------ Data provided

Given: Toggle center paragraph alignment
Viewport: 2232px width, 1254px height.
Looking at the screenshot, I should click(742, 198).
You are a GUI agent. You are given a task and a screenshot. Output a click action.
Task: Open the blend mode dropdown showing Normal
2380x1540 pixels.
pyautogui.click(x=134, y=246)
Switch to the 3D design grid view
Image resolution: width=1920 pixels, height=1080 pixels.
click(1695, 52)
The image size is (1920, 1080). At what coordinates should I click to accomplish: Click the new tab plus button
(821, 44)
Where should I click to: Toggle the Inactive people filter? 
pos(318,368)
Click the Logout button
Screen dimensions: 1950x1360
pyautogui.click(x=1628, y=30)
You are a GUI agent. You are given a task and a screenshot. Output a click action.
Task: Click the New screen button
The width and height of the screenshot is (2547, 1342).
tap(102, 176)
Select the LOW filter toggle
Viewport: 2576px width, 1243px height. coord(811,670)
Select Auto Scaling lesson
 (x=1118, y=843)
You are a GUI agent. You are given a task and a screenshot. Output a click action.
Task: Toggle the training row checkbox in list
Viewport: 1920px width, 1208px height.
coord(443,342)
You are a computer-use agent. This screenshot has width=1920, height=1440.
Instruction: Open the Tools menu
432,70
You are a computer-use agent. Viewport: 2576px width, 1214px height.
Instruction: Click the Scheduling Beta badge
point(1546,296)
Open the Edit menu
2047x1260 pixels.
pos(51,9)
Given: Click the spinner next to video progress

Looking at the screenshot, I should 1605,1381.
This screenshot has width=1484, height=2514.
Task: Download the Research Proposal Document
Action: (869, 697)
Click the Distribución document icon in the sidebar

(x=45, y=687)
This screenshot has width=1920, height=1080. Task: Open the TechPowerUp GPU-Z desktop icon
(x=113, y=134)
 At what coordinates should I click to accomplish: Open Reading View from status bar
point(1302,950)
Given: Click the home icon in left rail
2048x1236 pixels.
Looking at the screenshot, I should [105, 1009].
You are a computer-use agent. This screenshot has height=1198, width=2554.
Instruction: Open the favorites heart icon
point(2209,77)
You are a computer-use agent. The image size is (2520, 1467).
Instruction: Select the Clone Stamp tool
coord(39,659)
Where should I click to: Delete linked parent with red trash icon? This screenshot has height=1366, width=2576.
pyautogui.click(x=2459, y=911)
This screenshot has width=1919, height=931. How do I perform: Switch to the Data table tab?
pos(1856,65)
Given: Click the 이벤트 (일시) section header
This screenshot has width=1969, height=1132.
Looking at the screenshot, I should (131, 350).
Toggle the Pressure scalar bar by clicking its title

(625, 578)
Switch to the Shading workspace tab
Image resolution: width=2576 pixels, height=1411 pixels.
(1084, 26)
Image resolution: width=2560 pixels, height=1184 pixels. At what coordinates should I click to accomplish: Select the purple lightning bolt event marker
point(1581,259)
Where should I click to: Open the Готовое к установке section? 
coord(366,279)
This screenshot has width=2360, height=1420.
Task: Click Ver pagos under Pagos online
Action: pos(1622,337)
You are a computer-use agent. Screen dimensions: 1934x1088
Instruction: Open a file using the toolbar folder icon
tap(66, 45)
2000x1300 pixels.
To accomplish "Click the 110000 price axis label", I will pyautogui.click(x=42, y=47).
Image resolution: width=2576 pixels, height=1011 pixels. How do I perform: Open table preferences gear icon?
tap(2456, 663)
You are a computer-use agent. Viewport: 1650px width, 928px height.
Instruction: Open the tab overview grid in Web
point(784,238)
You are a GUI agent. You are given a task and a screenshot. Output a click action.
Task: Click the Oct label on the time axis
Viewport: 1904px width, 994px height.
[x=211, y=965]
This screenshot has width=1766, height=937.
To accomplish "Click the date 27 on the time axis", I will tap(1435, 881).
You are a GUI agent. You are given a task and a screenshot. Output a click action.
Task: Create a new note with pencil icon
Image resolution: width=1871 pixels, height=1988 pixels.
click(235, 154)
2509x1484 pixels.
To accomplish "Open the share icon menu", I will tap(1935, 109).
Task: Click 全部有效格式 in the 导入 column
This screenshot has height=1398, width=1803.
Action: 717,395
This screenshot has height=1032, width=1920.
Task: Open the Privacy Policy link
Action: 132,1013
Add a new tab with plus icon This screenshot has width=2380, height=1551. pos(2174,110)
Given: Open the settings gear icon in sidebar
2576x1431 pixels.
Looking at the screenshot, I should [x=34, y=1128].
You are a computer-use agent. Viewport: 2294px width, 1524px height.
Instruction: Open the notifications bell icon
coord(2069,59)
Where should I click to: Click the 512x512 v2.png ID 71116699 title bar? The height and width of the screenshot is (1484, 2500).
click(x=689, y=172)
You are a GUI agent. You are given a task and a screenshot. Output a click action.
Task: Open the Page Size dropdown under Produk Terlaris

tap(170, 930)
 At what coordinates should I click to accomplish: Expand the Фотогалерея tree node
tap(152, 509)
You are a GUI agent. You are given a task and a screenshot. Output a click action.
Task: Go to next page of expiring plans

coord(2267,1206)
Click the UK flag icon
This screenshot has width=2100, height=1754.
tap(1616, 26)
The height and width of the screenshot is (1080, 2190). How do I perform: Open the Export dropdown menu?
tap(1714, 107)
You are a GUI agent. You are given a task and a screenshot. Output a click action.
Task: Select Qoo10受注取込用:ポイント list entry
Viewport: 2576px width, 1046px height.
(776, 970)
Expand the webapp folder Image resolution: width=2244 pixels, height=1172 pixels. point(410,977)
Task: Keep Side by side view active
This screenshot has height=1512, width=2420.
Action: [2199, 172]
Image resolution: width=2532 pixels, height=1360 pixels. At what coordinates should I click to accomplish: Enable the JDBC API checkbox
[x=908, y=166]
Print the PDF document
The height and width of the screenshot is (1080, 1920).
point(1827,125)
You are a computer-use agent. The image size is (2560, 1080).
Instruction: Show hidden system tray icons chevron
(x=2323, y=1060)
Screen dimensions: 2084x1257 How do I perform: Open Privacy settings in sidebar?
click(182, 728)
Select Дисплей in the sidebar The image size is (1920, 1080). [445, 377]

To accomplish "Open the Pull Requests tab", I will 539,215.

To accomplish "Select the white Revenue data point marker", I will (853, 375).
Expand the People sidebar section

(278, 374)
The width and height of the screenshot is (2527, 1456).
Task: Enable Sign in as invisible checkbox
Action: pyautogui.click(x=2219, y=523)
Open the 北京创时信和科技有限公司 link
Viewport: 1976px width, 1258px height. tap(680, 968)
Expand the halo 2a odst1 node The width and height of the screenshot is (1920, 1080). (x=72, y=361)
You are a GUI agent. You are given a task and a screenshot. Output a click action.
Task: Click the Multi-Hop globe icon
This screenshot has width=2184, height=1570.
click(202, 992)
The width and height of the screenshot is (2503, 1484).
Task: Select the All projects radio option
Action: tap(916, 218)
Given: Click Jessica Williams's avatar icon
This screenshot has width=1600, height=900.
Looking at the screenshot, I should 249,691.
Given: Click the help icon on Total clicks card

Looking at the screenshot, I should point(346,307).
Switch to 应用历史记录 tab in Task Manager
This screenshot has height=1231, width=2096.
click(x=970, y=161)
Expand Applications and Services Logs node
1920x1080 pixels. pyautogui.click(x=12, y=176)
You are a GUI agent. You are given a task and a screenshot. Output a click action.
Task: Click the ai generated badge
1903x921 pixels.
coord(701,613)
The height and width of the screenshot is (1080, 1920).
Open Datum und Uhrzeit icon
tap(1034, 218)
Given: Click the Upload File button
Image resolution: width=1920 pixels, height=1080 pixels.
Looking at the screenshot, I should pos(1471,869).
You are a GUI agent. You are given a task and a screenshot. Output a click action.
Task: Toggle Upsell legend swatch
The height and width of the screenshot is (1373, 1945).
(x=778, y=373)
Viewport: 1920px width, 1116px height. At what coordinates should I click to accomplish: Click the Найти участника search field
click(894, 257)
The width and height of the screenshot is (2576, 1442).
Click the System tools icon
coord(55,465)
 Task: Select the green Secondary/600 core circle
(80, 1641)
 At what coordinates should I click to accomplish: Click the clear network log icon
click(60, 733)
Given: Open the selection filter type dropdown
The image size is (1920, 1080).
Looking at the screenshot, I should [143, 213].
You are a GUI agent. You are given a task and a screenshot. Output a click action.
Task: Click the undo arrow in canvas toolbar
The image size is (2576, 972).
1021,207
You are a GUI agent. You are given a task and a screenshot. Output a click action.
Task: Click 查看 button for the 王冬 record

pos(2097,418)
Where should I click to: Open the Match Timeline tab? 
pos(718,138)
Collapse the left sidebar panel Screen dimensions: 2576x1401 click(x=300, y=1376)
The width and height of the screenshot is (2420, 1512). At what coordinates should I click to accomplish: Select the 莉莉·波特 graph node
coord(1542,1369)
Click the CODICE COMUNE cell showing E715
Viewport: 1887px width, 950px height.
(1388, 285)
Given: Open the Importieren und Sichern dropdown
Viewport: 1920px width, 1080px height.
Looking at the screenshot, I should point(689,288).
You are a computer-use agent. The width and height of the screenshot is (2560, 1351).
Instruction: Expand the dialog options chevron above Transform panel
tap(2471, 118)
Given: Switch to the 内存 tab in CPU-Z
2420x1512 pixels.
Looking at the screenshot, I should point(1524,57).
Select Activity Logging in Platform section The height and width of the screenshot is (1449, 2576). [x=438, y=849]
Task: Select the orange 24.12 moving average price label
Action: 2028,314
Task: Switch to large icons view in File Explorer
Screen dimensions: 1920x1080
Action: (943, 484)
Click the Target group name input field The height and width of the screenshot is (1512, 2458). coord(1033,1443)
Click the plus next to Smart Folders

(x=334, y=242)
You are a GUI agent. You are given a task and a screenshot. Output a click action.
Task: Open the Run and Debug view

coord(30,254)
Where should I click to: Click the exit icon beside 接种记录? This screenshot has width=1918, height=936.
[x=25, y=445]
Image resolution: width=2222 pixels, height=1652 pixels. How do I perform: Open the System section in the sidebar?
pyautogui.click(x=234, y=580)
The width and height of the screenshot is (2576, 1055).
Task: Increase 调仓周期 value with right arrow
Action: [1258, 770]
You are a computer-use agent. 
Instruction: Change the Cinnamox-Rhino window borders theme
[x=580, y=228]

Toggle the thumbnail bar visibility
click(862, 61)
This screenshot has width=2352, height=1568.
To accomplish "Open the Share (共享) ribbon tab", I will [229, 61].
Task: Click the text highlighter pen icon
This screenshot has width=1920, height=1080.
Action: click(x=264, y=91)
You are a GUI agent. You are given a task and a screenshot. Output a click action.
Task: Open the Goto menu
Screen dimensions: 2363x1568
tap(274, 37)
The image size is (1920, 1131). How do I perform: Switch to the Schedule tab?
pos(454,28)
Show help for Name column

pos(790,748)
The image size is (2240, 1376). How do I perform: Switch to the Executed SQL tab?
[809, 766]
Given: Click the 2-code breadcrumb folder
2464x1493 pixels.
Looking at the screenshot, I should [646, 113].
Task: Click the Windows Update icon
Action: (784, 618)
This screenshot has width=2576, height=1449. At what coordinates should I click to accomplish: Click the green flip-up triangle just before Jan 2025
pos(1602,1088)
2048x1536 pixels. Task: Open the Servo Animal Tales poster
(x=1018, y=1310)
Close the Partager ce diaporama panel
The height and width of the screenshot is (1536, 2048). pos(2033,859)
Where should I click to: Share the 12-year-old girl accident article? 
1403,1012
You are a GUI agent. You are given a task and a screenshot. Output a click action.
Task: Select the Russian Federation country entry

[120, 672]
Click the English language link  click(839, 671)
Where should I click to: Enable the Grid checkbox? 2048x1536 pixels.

------------

**Task instructions**
In the listing above, find the line with "Task: Click the ai generated badge" and the line with "Given: Open the Importieren", then print exactly those lines and every line between them.

**Response**
Task: Click the ai generated badge
1903x921 pixels.
coord(701,613)
The height and width of the screenshot is (1080, 1920).
Open Datum und Uhrzeit icon
tap(1034, 218)
Given: Click the Upload File button
Image resolution: width=1920 pixels, height=1080 pixels.
Looking at the screenshot, I should pos(1471,869).
You are a GUI agent. You are given a task and a screenshot. Output a click action.
Task: Toggle Upsell legend swatch
The height and width of the screenshot is (1373, 1945).
(x=778, y=373)
Viewport: 1920px width, 1116px height. At what coordinates should I click to accomplish: Click the Найти участника search field
click(894, 257)
The width and height of the screenshot is (2576, 1442).
Click the System tools icon
coord(55,465)
 Task: Select the green Secondary/600 core circle
(80, 1641)
 At what coordinates should I click to accomplish: Click the clear network log icon
click(60, 733)
Given: Open the selection filter type dropdown
The image size is (1920, 1080).
Looking at the screenshot, I should [143, 213].
You are a GUI agent. You are given a task and a screenshot. Output a click action.
Task: Click the undo arrow in canvas toolbar
The image size is (2576, 972).
1021,207
You are a GUI agent. You are given a task and a screenshot. Output a click action.
Task: Click 查看 button for the 王冬 record

pos(2097,418)
Where should I click to: Open the Match Timeline tab? 
pos(718,138)
Collapse the left sidebar panel Screen dimensions: 2576x1401 click(x=300, y=1376)
The width and height of the screenshot is (2420, 1512). At what coordinates should I click to accomplish: Select the 莉莉·波特 graph node
coord(1542,1369)
Click the CODICE COMUNE cell showing E715
Viewport: 1887px width, 950px height.
(1388, 285)
Given: Open the Importieren und Sichern dropdown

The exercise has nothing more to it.